Finding "Bula" in Fiji
Like the Hawaiian "aloha," “bula” in Fiji is a welcoming sign of love, friendship and good health. Receiving a warm welcome in the South Pacific is commonplace, but Fiji is widely regarded as one of the most kind-hearted groups of islands in the world. While the more than 200 volcanic rocks that comprise the island chain are home to an abundance of sea and tropical life, there is more to this nation and Fiji culture than meets the eye.
Although some may find islander dances campy, especially in hotel settings, the Fijian "meke" dance is entertaining and pays respect to the islands' dancing traditions. More often than not, performers beckon tourists to join in the fray and Frommer's, a highly regarded travel guide, recommends that travelers willing to shake their rumps join in the fun.

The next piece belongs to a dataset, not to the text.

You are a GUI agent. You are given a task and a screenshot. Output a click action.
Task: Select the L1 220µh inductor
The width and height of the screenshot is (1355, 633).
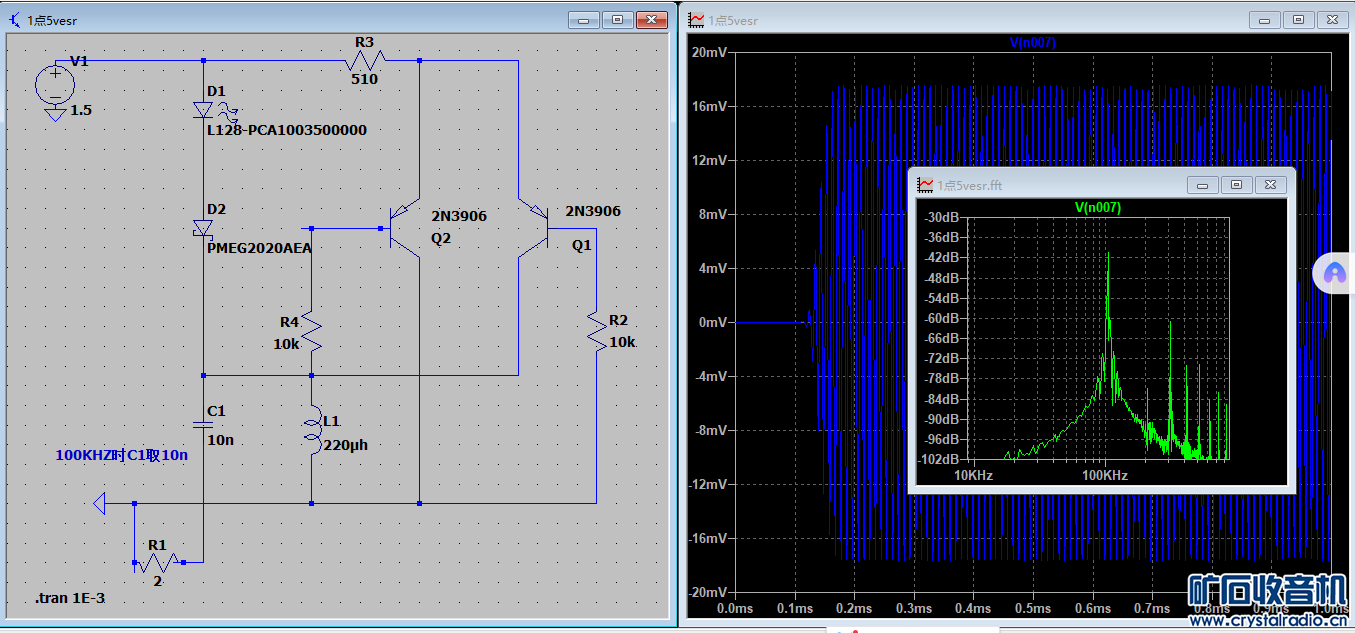(312, 431)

Kava is a popular drink throughout the Pacific and South America that is made from the root of the kava plant. Fijians, who call the drink yaqona, grind up the plant into a powdery substance and mix it with water to produce a relaxing and mildly intoxicating drink. Although a large quantity should not be consumed at once, particularly if it has been spiked with fermented bananas known as "grog," the perfect amount induces relaxation.
The coconut is considered the "tree of life" to Fijians, who use every bit of the plant for food, energy and textiles. At the "copra" plantation in the center of the island, coconut meat is dried and pressed to produce oils that are used for soap, lotion, candles and cosmetics. The husk is rubbed together to form a tight rope stronger than most conventional western braided ropes. Visitors can spend time exploring Plantation Island, home to 123 acres of coconut palms and tropical gardens, where they can learn about traditional Fijian medicine.
While hiking the many trails in Fiji, travelers might have the misfortune of getting bumps and bruises, but the "wa bosuco" plant grows like a weed and the juice from its leaves are medicinal. Wa bosuco also soothes bee stings and reduces swelling. The papaya tree, known here as a paw-paw, produces amazingly sweet and juicy fruits throughout the year, but Fijians use it for easing the pain from toothaches and migraines.
Life on these islands is slow, as indicated by the well-known term "Fijian time." Travelers should try not to be dismayed if their appointments start late or dinner service is not prompt as that is also commonplace in Fiji culture. These islanders are happy, easy-going and take their time in everyday activities - visitors would be wise to follow suit.